INPUT MATERIAL section start
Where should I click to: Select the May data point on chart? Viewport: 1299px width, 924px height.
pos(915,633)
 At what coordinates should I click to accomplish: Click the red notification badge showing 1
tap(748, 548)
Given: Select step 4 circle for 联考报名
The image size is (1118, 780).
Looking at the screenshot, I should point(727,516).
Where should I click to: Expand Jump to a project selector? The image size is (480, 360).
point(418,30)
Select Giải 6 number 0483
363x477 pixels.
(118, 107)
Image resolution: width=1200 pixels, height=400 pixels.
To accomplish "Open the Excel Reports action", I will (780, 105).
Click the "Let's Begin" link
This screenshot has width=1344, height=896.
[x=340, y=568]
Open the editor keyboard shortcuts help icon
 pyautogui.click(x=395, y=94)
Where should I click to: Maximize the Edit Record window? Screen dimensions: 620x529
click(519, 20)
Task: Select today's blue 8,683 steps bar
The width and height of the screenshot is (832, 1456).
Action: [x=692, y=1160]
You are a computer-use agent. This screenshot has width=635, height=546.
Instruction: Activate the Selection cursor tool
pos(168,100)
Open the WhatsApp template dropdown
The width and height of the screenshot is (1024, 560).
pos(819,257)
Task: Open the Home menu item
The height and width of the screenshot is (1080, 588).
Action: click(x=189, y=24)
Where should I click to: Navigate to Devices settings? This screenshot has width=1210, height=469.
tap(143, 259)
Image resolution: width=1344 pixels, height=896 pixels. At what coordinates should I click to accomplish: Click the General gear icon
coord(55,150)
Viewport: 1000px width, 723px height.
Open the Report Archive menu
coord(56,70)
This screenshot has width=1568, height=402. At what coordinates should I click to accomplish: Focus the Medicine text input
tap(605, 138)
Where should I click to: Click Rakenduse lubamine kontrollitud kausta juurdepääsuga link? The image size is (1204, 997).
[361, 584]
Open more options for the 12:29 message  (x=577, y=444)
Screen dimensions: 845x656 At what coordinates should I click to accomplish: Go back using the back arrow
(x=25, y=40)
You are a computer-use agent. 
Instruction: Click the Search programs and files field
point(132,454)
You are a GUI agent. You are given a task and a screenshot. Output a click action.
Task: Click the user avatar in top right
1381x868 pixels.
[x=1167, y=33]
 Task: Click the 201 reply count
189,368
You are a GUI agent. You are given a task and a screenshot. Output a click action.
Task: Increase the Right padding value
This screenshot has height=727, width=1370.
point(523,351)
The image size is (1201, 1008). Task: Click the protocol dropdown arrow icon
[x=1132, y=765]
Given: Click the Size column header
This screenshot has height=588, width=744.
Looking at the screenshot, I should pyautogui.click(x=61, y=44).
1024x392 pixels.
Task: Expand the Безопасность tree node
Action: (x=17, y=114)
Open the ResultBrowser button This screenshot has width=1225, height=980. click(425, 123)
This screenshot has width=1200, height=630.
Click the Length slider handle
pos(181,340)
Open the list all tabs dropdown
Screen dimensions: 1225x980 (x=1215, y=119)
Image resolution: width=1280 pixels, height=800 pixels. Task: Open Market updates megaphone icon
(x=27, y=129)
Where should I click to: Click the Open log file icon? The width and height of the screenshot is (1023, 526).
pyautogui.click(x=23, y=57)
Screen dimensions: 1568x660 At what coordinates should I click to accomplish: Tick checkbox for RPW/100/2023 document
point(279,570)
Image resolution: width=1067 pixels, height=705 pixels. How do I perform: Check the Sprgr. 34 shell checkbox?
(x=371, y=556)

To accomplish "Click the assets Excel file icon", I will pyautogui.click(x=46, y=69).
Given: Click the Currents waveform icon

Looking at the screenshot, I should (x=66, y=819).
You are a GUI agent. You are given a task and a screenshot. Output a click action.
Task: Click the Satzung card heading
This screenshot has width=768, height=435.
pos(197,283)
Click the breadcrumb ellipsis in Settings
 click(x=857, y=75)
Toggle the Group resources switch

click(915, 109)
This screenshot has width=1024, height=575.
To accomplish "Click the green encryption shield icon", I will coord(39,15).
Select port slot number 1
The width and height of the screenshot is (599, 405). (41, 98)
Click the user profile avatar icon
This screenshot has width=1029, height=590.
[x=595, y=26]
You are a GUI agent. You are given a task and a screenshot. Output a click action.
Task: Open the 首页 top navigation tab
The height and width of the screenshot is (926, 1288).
INPUT MATERIAL section end
**TASK DIRECTIONS**:
Take from the listing above each line containing "avatar".

**RESULT OF THIS EXERCISE**:
Task: Click the user avatar in top right
Click the user profile avatar icon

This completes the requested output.